Question: Do children have the duty and obligation to take care of their parents in their old age? I ask this because of the fourth commandment in the Bible, “Honor your father and your mother.”
Asked at “Ask a Friend, Ask Efren” free service through www.personalfinance.ph, Facebook, and SMS.
Answer: As of this writing, we had just celebrated Mother’s Day.
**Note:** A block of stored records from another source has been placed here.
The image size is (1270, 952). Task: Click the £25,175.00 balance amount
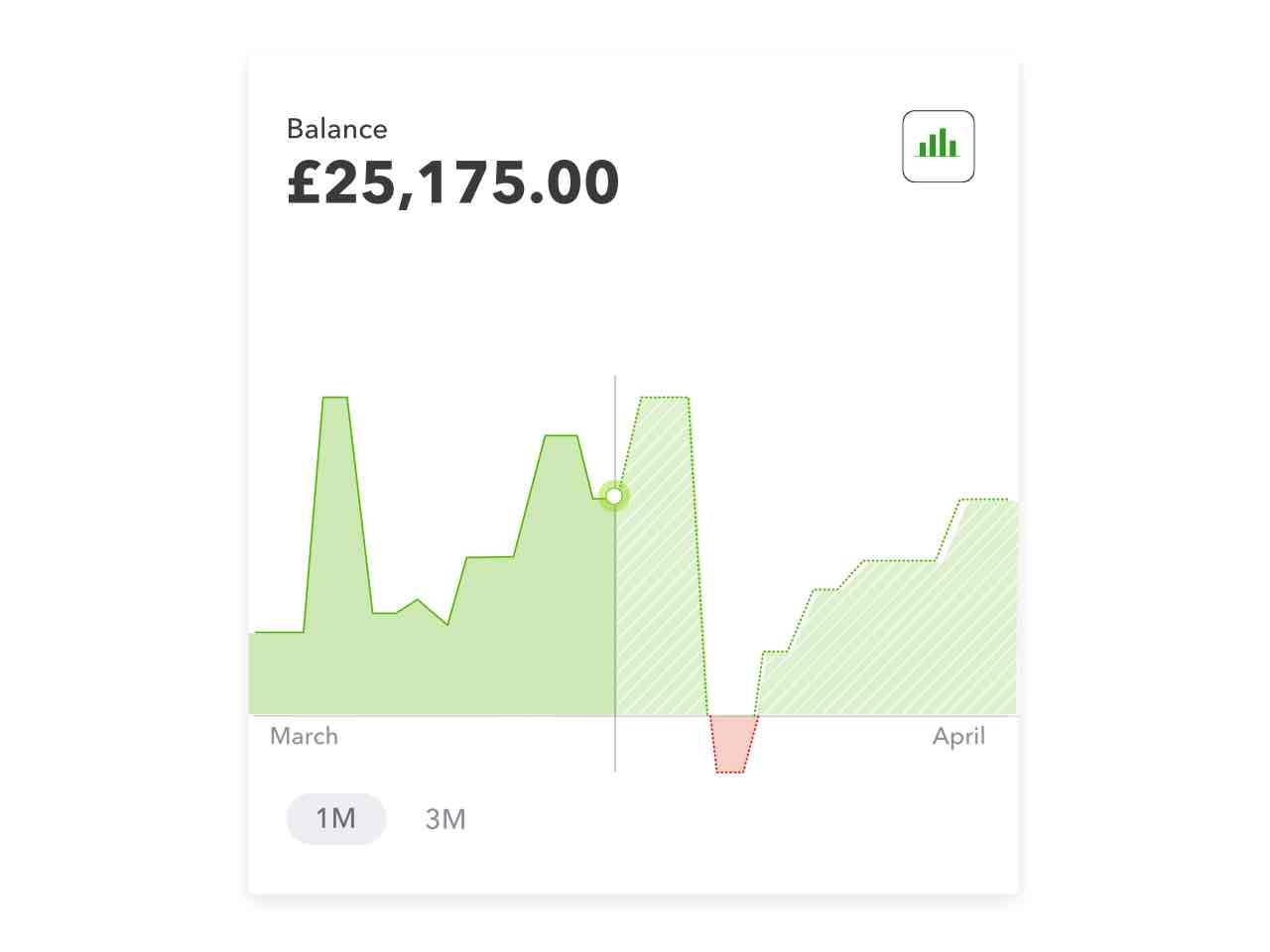(453, 182)
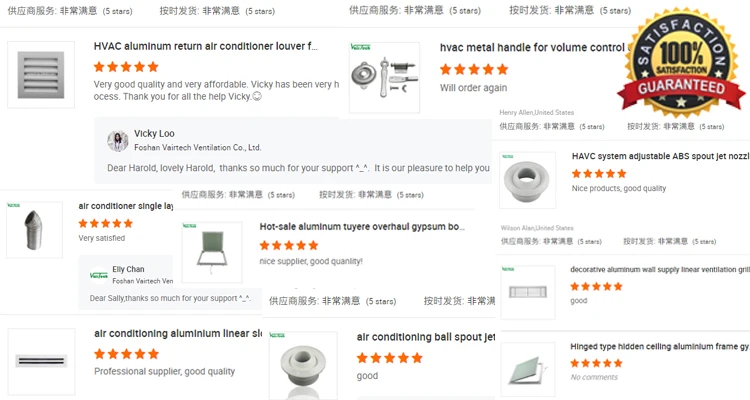View the gypsum board access panel thumbnail
The height and width of the screenshot is (400, 750).
[x=212, y=252]
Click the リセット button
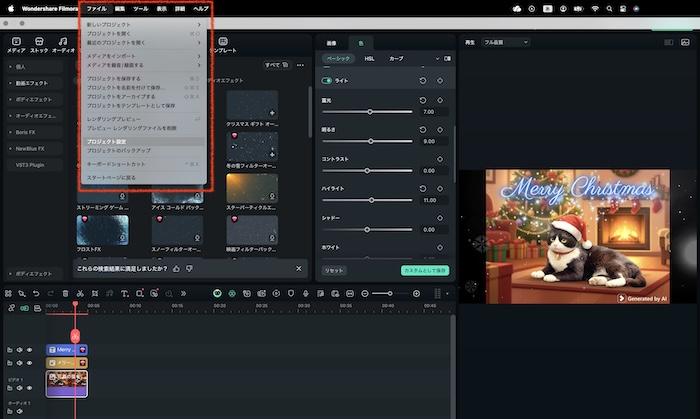The image size is (700, 419). [x=334, y=270]
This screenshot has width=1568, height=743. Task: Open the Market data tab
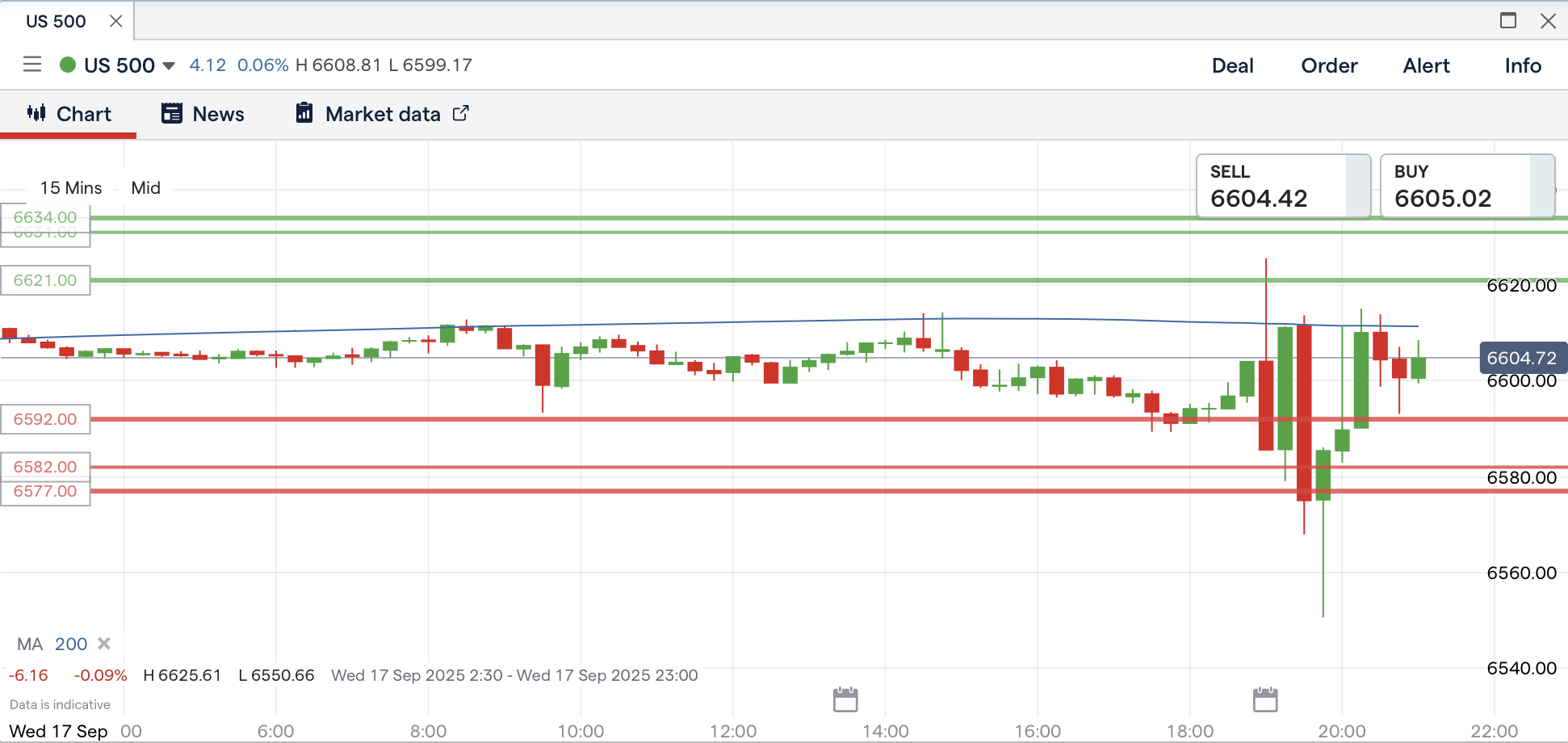point(382,114)
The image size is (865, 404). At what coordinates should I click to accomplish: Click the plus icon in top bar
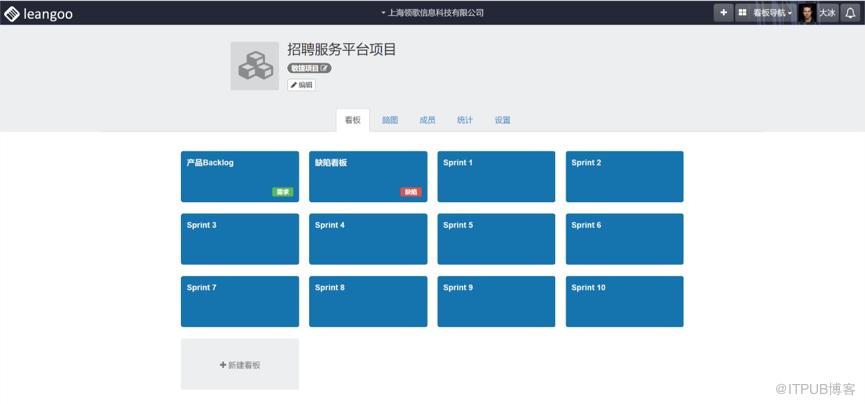[x=723, y=13]
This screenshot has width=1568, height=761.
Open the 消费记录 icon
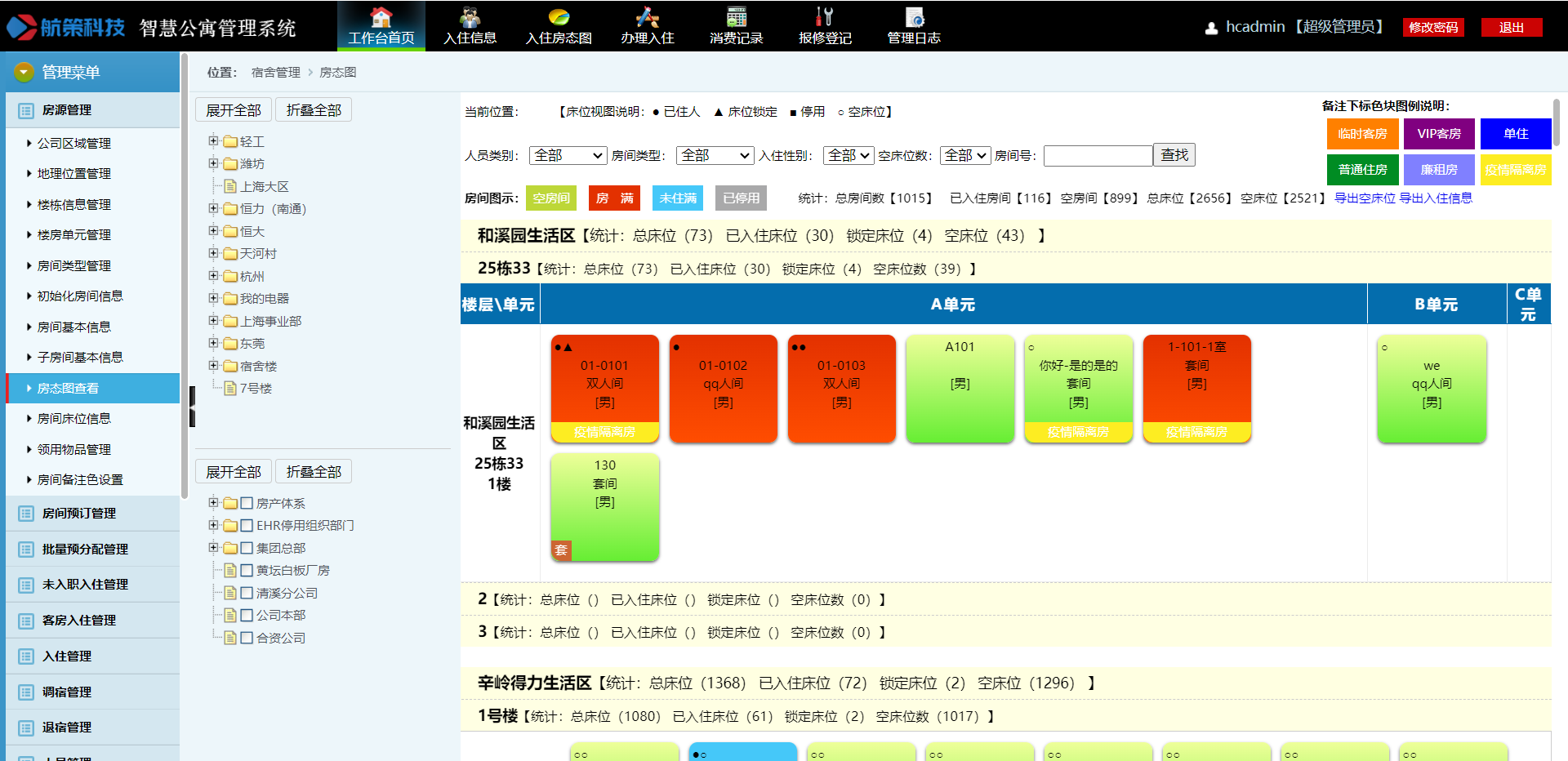736,17
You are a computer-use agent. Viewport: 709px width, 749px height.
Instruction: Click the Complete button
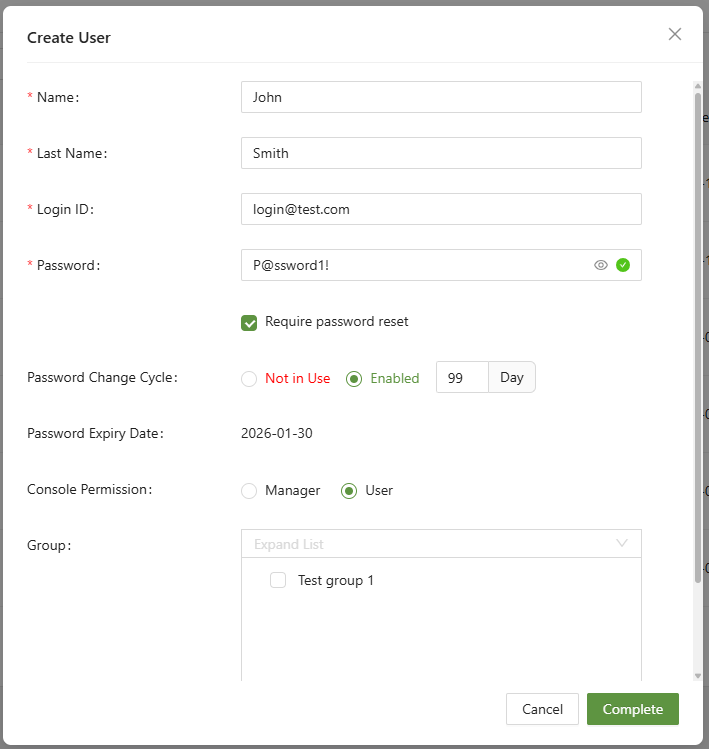(x=632, y=709)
In a month, we will be celebrating Father’s Day.
Briefly, the ancient Greeks were probably the first to celebrate Mother’s Day as their spring festival honored Rhea, the mother of all Greek gods.
The celebration did not catch on.
Then, in medieval Britain, servants were given the fourth Sunday of Lent to go home and spend the day with their mothers.
The practice, which eventually faded, was called Mothering Sunday.
But it was through the early 1900s efforts of American Anna Jarvis, who conceived Mother’s Day as a day for honoring mothers, that the modern-day Mother’s Day was born.
In 1910, another American, Sonora Smart Dodd drummed up support for establishing the equivalent of Mother’s Day for male parents.
While the modern-day celebration of Father’s and Mother’s Day was born out of the efforts and eventual practice of Americans, the spirit of the celebration is truly as old as human history itself. In fact, as you mentioned, the spirit of honoring parents was engraved in stone as the fourth of the Ten Commandments.
But does honoring parents equate to supporting them financially, especially in their retirement years?
Love does not count the cost. If it is required, then children will support their parents financially even in their twilight years. After all, giving honor is nothing more than showing love for another.
On the other hand, if parents do love their children, they will not rely on their children for their retirement package.
It is, therefore, the duty of the parents alone to prepare for their own retirement from health to wealth.
To facilitate this, parents are also under no obligation to support their children after the latter have turned into able-bodied adults
To push it further, parents are not required by law or by faith to leave inheritance.
Proverbs 13:22 says that, “The good leave an inheritance to their children’s children but the wealth of the sinner is stored up for the just.” It did not say that one will be good if he leaves inheritance.
Going back to your question, if you love your parents, you will honor them and not count the cost. But as I have shown, it is a two-way street.
To avoid strains in the relationship, parents should let their children fly on their own once parents have completed their obligation of arming their children with the best education they can afford and then work on sustaining themselves for the rest of their lives.